Publié le: 20 janvier 2023

La réserve hivernale, une nouvelle manne

ÉNERGIE – Les entreprises électriques reçoivent de l’argent pour l’entretien et la construction de centrales. Et ceci en dépit du fait que les risques qu’elles prennent restent des plus limités.

Il est difficile de trouver en Suisse un secteur plus subventionné que celui de l’électricité. Les agriculteurs et le tourisme reçoivent très peu, comparé à la branche des entreprises électriques.

«Les barons de l’électricité voient tous leurs vœux exaucés. Leur avidité semble sans limites.»

Dans le club des barons de l’électricité ne figurent presque que des entreprises d’État – dotées de monopoles, gavées de garanties et d’autres privilèges. Elles n’assument aucun risque d’entreprise. L’État les traite avec des gants de velours. Tous leurs désirs sont satisfaits, à commencer par leur avidité.

Traitement princier

Sur ce marché, les barons de l’électricité sont des êtres peu innovants. Ils défendent avant tout leurs intérêts et sont friands de nouvelles subventions. Comme quand Axpo s’est fait coincer en 2022, l’argent du contribuable a dû être mobilisé pour sauver l’entreprise, payer les bonus des joueurs tombés et permettre à tous de continuer à jouer. Mais les barons viennent pleurnicher à cause de la pénurie. Ils veulent plus de fonds pour passer l’hiver. À première vue, cela semble se justifier: il y va du maintien de la sécurité d’approvisionnement.

Oui mais voilà: le Conseil fédéral cède à tous leurs caprices. Il a proposé de son propre chef la création d’une réserve hivernale. Comme le projet doit avant tout plaire aux barons et n’a qu’un rapport très vague avec la sécurité d’approvisionnement, il a été taillé sur mesure pour satisfaire les sociétés électriques. L’«indemnisation» prévue laisse songeur. Les barons de l’électricité sont devenus des princes de la finance!

Par pur opportunisme

Concernant le premier problème, tous les acteurs ne sont pas obligés de participer à la réserve. Seuls ceux qui le souhaitent y participeront. Autant dire seuls ceux qui en tirent un profit suffisant.
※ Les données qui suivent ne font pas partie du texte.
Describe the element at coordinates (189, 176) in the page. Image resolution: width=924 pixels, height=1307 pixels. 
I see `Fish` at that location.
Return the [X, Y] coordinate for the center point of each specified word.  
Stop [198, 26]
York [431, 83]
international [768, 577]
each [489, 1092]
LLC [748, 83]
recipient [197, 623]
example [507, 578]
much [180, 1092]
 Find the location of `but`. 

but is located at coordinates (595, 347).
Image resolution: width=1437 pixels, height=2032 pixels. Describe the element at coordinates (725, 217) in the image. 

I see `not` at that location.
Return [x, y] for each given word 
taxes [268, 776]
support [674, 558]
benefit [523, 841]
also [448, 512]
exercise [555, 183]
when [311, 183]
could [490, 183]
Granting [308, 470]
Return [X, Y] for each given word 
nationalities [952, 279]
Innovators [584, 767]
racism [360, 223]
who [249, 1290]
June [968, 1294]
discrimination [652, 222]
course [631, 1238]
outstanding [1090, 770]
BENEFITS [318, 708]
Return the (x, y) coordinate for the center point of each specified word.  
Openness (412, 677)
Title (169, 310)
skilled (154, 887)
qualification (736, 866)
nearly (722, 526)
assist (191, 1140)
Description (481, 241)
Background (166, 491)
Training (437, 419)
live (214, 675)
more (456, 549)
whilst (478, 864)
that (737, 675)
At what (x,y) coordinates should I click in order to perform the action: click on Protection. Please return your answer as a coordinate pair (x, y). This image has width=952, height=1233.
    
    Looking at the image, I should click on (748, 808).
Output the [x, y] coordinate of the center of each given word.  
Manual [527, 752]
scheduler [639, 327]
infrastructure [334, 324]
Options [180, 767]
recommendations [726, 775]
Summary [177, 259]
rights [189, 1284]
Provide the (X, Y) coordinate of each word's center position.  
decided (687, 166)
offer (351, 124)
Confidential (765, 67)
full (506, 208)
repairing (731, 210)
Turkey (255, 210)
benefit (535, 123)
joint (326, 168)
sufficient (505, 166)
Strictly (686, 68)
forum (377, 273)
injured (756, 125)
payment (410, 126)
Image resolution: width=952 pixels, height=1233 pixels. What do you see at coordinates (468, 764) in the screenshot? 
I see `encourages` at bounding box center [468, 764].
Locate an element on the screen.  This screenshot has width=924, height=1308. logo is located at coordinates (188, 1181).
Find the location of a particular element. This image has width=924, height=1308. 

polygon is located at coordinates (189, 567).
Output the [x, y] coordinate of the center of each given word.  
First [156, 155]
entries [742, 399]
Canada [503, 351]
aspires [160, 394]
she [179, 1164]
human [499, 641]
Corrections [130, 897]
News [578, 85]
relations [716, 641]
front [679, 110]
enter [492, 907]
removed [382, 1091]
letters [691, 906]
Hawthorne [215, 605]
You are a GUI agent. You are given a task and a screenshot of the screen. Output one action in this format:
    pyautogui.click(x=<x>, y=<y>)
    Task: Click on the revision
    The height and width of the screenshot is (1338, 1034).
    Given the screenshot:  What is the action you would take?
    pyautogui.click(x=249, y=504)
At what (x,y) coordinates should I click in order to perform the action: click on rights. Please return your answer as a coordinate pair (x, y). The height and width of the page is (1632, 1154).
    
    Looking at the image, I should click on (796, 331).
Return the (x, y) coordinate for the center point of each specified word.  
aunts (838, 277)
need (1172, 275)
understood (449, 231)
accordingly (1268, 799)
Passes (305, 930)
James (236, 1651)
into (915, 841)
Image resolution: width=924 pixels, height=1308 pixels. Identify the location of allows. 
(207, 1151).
Un tel système ne garantit pas l’approvisionnement ni la sécurité. Le maintien de réserves ne peut pas se faire selon le principe de l’opportunité économique. Dans le projet du Conseil fédéral, seules sont concernées sont obligées de constituer des réserves. Cela signifie les entreprises dont le but principal est de produire ou de distribuer du courant – non pas les acteurs qui sont organisés pour produire un peu de courant sur place. C’est déjà le cas depuis longtemps pour d’autres types de fournisseurs, comme dans les produits pétroliers.

Le projet du Conseil fédéral règle bien entendu aussi les rémunérations des détenteurs de réserves. Ce qui veut dire qu’au final, la proposition du Conseil fédéral constitue une véritable manne pour les barons. En effet, la rémunération totale se compose des différents éléments suivants: coûts de l’énergie, coûts de l’exploitation, coûts liés au réseau, coûts de l’intervention et ainsi de suite. Les acteurs qui en profitent peuvent combiner ces différents éléments et maximiser leurs revenus. Un vrai self-service!

En Suisse, la loi applique le principe du prix de revient. Les coûts de production de l’électricité doivent être indemnisés. Mais rien de plus. Or dans cette situation de crise, il n’est pas acceptable que les barons de l’électricité s’engraissent de plus en plus aux frais de la Confédération.

ils s’engraissent de plus en plus aux frais de la confédération.

Et ensuite? Le projet a été élaboré du temps d’une conseillère fédérale qui vient de démissionner. Il revient désormais à son successeur de tirer le frein de secours. Le projet n’augmente pas la sécurité d’approvisionnement. Il ne fait que permettre aux barons de l’électricité d’accumuler des revenus. Une fois de plus!